1. Alcea rosea
L. (hollyhock)
Althaea rosea (L.) Cav.
Pl. 450 c, d;
Map 2043
Plants biennial
or perennial herbs, variably pubescent throughout with smaller stellate hairs
and coarse simple hairs (these mostly in fascicles), somewhat roughened to the
touch. Stems 100–300 cm long, mostly erect, usually unbranched. Leaves
long-petiolate, the blades 2–10 cm long, broadly ovate to circular or
kidney-shaped in outline, at least the lower leaves shallowly 5- or 7-lobed,
the base rounded to shallowly cordate, pointed to more commonly rounded at the
tip, the margins shallowly scalloped or toothed. Stipules shed before leaf
maturity, 3–9 mm long, lanceolate. Flowers solitary or in small clusters in the
leaf axils, often also in a terminal spikelike raceme, the bractlets subtending
the calyx 6–9, conspicuous, 9–12 mm long, fused toward the base, the lobes
broadly triangular. Calyces 16–24 mm long, cup-shaped at fruiting, the sepals
fused in the basal 1/3–1/4, the lobes triangular. Petals 35–50 mm long, the
tips broadly rounded to truncate or shallowly notched, the margin otherwise
entire or nearly so, white to dark purplish black, often pink. Stamens
numerous, the staminal column 5-angled in cross-section, without a low crown of
teeth at the tip, the anthers yellow. Pistils with 18–40 locules, the carpels
arranged in a loose apically flattened ring.
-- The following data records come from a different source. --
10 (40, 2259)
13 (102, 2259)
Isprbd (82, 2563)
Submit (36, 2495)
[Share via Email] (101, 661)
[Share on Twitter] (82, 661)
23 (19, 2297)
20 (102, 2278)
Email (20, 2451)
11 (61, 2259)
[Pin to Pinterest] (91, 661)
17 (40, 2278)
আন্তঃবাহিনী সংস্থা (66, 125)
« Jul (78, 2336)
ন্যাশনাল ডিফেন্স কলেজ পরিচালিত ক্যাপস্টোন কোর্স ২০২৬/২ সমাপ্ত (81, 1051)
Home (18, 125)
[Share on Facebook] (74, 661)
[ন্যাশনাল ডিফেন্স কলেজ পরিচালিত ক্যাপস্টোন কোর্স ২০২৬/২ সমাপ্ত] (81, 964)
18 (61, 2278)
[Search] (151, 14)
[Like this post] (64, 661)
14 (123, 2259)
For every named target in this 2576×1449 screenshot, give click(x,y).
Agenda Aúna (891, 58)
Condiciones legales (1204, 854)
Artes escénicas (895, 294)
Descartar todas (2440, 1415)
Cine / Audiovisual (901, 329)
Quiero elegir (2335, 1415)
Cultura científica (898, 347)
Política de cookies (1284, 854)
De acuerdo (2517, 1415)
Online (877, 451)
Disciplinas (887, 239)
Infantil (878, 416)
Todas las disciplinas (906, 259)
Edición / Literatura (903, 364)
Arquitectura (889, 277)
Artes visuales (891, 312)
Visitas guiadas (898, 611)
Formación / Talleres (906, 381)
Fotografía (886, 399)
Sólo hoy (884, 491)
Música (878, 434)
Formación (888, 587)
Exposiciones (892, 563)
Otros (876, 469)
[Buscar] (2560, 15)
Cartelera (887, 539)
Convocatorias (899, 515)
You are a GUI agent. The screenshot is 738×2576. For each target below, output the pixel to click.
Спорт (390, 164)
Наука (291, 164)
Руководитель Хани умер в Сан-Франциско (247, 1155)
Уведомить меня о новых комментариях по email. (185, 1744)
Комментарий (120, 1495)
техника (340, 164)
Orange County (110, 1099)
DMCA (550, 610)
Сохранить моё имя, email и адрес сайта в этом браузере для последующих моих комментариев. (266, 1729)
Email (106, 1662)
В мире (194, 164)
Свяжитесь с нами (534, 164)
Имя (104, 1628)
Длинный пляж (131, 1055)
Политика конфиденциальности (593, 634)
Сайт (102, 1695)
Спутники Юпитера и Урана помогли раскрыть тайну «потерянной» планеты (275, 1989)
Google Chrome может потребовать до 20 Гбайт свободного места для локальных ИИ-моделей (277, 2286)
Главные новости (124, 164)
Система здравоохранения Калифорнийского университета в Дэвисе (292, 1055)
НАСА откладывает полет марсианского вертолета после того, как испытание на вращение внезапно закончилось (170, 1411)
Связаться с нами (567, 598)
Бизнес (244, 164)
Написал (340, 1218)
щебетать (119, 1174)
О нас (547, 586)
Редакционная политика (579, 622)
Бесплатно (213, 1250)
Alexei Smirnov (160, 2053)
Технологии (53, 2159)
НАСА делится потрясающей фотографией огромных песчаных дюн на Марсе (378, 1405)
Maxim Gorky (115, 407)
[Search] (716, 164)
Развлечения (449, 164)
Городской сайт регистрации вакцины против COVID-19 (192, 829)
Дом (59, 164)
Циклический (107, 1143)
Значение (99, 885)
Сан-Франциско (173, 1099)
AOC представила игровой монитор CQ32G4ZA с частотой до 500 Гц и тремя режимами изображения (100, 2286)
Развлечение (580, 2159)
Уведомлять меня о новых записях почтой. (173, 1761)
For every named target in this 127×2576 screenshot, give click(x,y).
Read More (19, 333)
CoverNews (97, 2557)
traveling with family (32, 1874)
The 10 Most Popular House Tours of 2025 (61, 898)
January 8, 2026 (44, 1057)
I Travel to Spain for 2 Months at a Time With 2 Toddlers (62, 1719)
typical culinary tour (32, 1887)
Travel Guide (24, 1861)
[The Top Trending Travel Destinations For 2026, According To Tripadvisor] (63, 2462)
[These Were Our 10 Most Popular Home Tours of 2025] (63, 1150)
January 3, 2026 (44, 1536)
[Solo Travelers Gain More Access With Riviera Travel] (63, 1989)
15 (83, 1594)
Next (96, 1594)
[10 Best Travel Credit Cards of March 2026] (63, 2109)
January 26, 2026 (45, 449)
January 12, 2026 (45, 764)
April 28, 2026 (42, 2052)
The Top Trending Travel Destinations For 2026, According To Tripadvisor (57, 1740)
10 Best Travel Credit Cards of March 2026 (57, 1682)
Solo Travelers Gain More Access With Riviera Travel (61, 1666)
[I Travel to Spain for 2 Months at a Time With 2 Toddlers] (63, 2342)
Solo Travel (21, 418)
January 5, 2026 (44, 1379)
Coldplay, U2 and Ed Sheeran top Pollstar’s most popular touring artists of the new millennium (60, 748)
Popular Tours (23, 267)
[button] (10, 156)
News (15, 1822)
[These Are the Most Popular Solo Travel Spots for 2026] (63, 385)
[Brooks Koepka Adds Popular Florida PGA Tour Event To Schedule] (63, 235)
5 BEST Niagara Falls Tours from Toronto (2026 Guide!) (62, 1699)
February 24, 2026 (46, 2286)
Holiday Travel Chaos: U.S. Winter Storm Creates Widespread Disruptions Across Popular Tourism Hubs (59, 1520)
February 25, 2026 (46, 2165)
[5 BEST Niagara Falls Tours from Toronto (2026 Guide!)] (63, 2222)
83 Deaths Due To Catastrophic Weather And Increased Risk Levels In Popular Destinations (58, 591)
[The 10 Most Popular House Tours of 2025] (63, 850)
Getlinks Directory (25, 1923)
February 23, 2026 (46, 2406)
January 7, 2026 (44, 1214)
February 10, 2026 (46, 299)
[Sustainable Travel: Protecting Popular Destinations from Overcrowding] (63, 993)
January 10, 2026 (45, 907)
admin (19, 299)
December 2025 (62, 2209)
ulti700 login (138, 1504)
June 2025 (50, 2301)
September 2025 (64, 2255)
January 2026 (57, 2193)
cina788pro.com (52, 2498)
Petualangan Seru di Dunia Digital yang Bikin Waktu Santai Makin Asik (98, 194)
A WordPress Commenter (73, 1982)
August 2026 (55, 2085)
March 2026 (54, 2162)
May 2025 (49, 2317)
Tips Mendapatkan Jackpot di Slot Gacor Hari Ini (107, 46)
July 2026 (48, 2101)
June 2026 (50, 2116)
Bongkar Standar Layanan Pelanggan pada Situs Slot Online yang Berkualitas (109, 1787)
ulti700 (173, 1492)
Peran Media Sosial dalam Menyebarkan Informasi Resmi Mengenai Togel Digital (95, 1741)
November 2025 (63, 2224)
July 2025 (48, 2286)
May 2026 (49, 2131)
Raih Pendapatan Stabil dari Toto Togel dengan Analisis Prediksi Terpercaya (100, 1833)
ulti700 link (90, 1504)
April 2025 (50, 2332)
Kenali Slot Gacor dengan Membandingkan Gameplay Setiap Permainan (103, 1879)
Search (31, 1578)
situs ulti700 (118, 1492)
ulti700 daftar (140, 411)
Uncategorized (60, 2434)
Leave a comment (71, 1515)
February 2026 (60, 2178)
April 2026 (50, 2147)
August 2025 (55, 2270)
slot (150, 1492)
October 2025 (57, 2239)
Styles fused most of their length,
each branch with a single linear stigmatic area along the inner side toward the
tip. Fruits schizocarps breaking into 18–40 mericarps. Mericarps 4–8 mm long,
wedge-shaped, tan to brown, beakless, the dorsal surface with a longitudinal
groove, kidney-shaped to nearly circular in profile, the lateral walls thin and
smooth but with a reticulate pattern of thickenings toward the dorsal margin,
which is angled into a narrow wing, the thin portion shattering irregularly at
maturity (the fruit also eventually breaking apart into individual mericarps),
1-seeded. Seeds 3–4 mm long, kidney-shaped, the dorsal portion densely and
minutely pubescent with mostly spreading fascicles of hairs, brown. 2n=42.
May–September.
Introduced,
uncommon and widely scattered in the state (native range unknown but presumably
southwestern Asia; widely and sporadically escaped from cultivation in the
U.S.). Roadsides, railroads, and open disturbed areas.
Hollyhocks are
widely cultivated as ornamentals in Missouri, but rarely become established
outside gardens. A large number of cultivars exist varying in plant height,
corolla colors, and leaf morphology, including some with doubled corollas, and
the few specimens of escaped plants reflect this variability. Some authors
continue to maintain Alcea as part of an expanded concept of the genus Althaea,
but Zohary (1963a, b) and D. A. Webb (1968), among others, have separated the
two groups based on differences in inflorescence and flower structure and size.